*** Opening Data extract ***

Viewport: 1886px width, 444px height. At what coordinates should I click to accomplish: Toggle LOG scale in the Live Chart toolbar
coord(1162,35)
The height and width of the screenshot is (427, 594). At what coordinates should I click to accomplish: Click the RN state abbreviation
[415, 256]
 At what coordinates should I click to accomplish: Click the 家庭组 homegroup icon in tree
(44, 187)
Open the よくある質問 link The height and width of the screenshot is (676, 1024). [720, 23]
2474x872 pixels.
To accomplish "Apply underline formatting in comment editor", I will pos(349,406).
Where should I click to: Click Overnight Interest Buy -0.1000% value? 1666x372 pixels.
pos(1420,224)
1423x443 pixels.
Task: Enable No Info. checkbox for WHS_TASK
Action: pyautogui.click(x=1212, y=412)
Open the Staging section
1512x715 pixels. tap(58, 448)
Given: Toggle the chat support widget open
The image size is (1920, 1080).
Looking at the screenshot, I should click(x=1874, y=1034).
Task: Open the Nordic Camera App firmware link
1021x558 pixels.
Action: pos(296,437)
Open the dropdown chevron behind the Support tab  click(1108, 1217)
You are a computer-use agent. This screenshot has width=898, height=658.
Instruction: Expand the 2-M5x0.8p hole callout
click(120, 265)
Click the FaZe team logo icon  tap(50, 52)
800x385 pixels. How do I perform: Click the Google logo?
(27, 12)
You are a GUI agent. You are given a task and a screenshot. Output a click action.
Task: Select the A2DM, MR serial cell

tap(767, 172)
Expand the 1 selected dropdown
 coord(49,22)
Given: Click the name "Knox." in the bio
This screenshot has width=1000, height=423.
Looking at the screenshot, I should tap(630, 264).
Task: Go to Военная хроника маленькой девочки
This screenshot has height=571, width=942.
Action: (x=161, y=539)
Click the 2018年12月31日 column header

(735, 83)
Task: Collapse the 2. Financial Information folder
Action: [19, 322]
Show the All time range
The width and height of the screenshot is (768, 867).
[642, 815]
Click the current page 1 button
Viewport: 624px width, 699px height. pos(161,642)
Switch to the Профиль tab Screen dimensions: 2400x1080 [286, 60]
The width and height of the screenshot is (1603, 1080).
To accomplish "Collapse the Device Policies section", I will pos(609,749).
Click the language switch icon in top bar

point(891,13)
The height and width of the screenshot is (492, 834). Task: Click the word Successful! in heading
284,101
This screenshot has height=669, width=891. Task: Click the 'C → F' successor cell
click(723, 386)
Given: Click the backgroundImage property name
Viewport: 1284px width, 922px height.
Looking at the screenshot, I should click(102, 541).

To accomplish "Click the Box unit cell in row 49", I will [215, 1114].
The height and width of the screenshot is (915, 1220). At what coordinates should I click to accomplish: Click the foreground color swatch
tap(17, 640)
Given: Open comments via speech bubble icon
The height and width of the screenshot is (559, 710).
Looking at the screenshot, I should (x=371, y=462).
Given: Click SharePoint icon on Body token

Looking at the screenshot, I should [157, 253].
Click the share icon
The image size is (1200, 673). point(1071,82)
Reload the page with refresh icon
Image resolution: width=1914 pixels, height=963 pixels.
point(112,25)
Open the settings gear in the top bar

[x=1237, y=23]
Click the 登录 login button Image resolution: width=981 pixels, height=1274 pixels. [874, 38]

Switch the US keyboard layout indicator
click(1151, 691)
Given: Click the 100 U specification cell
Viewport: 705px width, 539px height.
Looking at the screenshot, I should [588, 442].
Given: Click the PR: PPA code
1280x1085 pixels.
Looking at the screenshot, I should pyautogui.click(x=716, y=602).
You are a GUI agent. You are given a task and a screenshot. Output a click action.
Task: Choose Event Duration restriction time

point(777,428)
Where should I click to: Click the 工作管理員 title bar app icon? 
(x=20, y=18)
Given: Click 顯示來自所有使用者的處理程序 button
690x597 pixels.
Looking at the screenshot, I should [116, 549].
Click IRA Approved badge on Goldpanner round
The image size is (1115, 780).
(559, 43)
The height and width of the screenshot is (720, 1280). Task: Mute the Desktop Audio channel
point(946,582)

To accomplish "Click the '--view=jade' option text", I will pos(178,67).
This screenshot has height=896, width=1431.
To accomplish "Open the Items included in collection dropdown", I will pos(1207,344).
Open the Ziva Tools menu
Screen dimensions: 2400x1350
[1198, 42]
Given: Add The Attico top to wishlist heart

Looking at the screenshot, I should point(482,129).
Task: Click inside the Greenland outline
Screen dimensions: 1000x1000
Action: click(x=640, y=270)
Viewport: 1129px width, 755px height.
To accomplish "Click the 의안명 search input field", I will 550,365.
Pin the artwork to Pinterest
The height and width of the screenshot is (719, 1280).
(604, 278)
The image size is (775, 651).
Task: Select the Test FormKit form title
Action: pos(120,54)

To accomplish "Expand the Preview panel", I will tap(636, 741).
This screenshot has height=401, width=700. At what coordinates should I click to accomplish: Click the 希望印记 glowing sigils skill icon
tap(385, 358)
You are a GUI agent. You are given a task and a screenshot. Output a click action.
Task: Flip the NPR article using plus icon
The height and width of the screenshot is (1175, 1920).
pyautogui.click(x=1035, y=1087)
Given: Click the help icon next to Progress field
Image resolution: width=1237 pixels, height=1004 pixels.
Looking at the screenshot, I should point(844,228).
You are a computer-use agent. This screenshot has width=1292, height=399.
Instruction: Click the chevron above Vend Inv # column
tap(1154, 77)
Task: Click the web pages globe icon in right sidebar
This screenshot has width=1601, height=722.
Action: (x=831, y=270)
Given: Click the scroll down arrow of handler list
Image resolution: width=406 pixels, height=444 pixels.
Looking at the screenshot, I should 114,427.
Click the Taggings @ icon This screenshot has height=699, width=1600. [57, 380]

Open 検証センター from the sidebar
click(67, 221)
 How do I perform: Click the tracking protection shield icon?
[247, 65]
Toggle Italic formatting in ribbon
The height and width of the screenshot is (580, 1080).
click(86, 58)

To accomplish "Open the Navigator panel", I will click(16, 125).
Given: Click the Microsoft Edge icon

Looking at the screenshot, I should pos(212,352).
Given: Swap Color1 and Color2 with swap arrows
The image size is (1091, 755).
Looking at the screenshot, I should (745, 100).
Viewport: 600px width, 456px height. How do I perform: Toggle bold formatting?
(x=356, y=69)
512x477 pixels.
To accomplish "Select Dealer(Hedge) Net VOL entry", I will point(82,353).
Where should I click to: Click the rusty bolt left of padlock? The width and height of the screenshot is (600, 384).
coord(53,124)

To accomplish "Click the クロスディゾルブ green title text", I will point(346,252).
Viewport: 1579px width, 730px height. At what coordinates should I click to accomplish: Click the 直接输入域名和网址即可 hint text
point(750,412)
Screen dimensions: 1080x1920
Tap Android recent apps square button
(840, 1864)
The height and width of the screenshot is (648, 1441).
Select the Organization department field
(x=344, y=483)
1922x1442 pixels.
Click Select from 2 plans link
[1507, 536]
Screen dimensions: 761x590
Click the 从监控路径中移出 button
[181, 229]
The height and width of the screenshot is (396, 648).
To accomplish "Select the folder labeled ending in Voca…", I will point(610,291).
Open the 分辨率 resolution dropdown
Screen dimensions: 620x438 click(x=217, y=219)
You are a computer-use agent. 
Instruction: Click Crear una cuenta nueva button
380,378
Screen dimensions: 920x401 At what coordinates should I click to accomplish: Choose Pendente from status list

*** Closing Data extract ***

# Your goal
The lines holding the string "name" are what is needed from the material above.

# Answer for this exercise
Given: Click the name "Knox." in the bio
Given: Click the backgroundImage property name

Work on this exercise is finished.